**TASK ITEM**
From the line that contains "Screen dimensions: 1366x635" down to the last line of the entries, please return everything exactly, except the pictures.

**SOURCE MATERIAL**
* * * * * * *

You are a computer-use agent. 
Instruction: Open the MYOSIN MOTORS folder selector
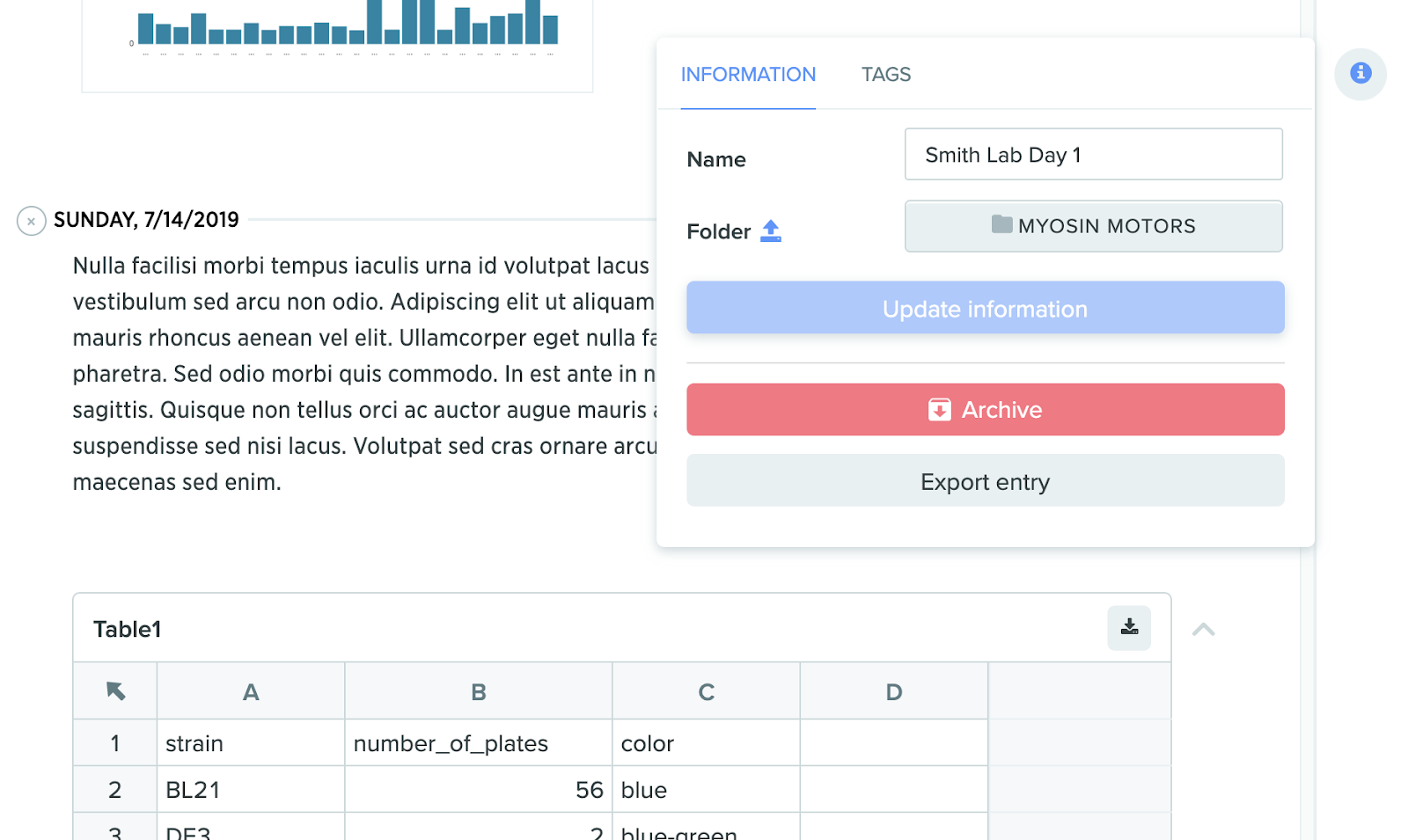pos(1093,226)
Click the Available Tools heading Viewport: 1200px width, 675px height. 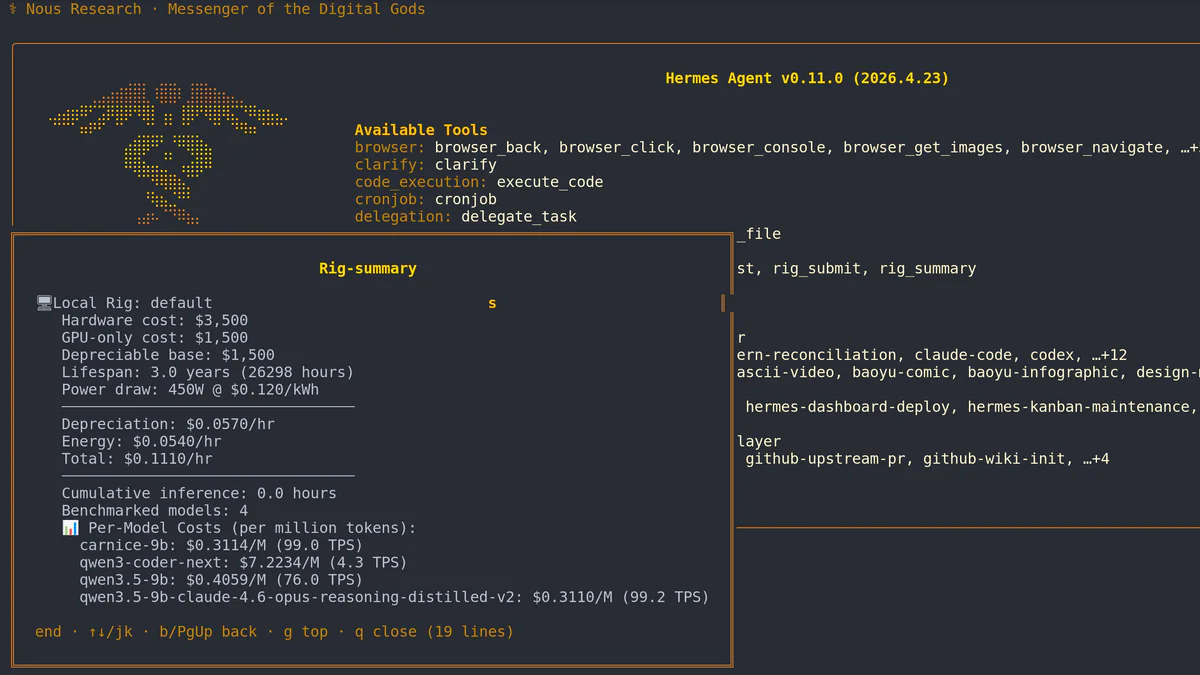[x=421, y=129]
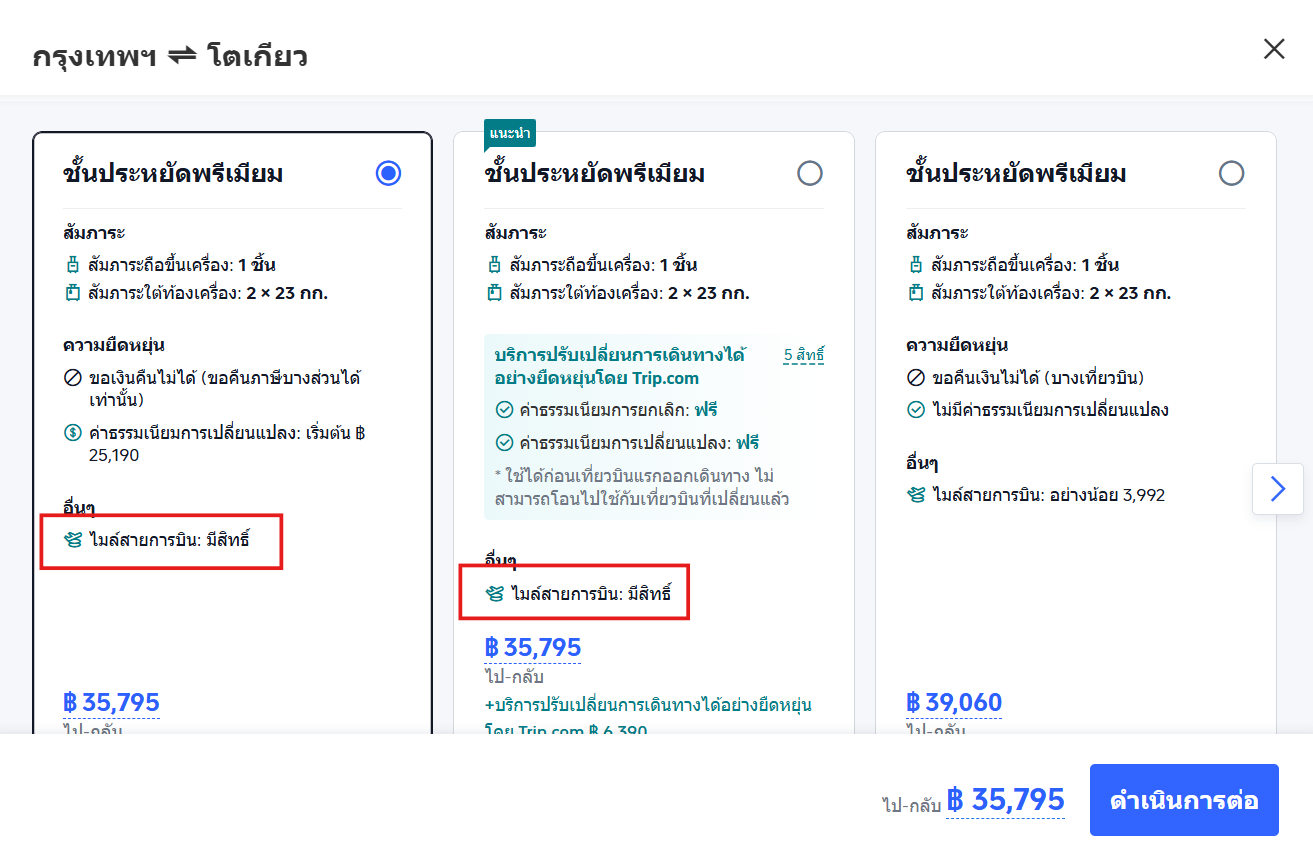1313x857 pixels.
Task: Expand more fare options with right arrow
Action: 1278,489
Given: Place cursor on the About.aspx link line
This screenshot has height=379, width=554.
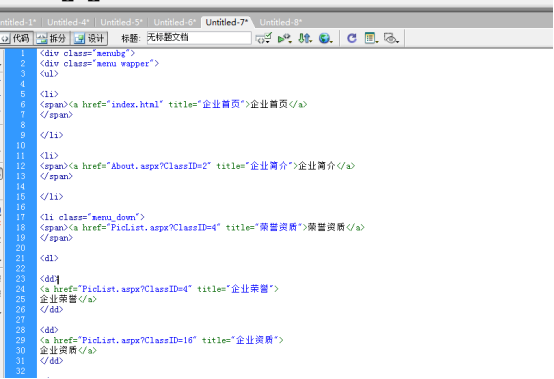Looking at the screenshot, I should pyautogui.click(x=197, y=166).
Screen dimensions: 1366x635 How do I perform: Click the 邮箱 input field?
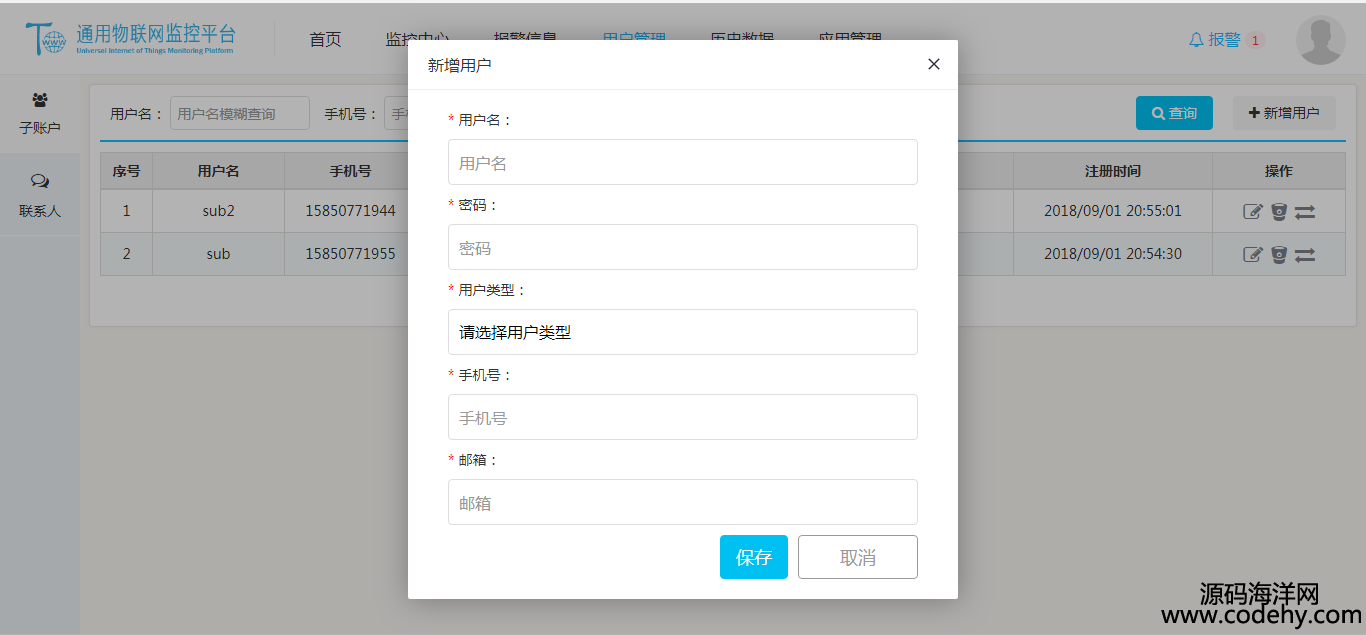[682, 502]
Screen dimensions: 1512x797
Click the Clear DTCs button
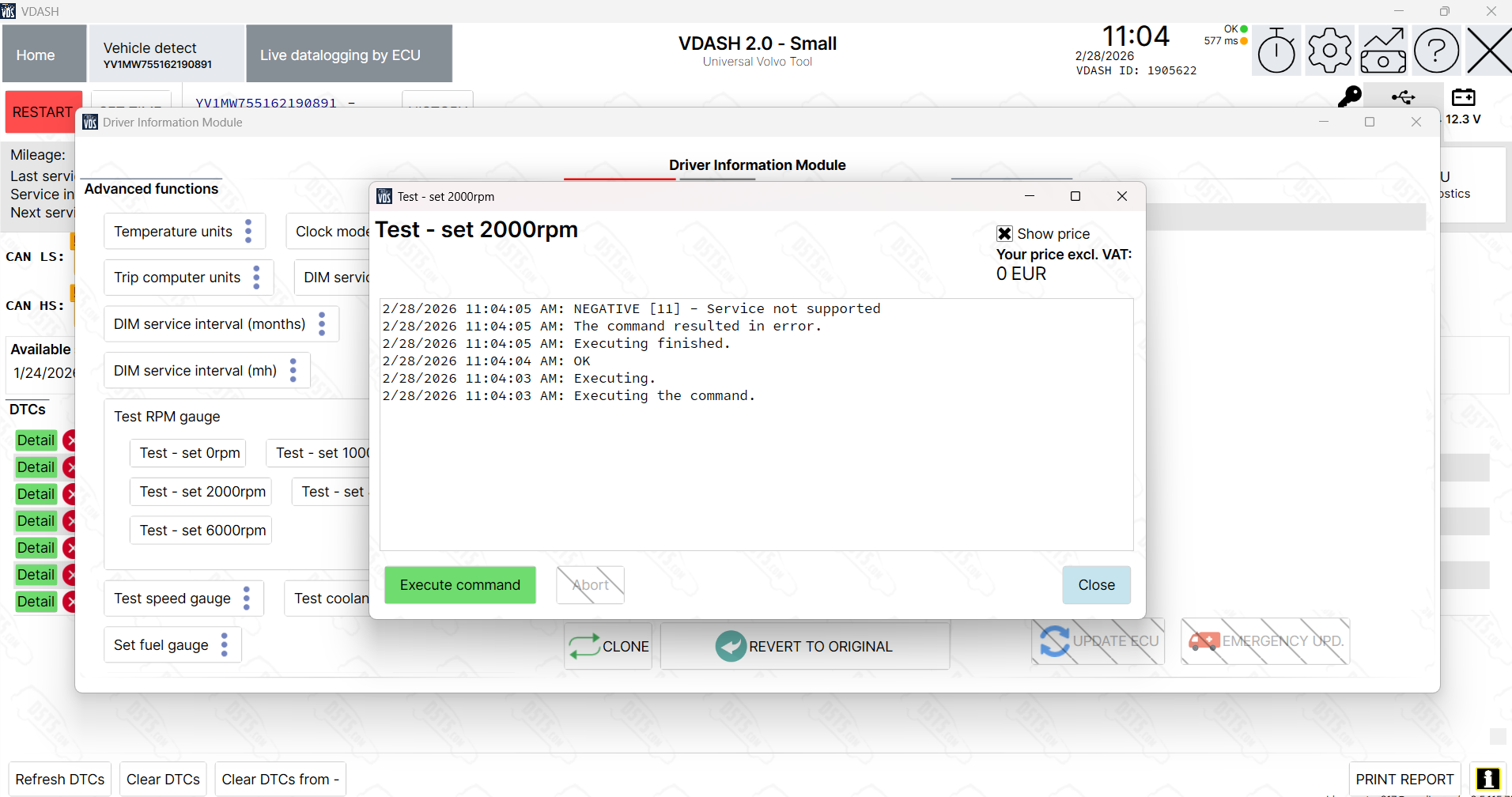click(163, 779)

* * * * * * *

**PROBLEM SOLUTION**
Screen dimensions: 1366x635 How do I perform: Click the 邮箱 input field?
[682, 502]
Screen dimensions: 1512x797
Click the Clear DTCs button
click(163, 779)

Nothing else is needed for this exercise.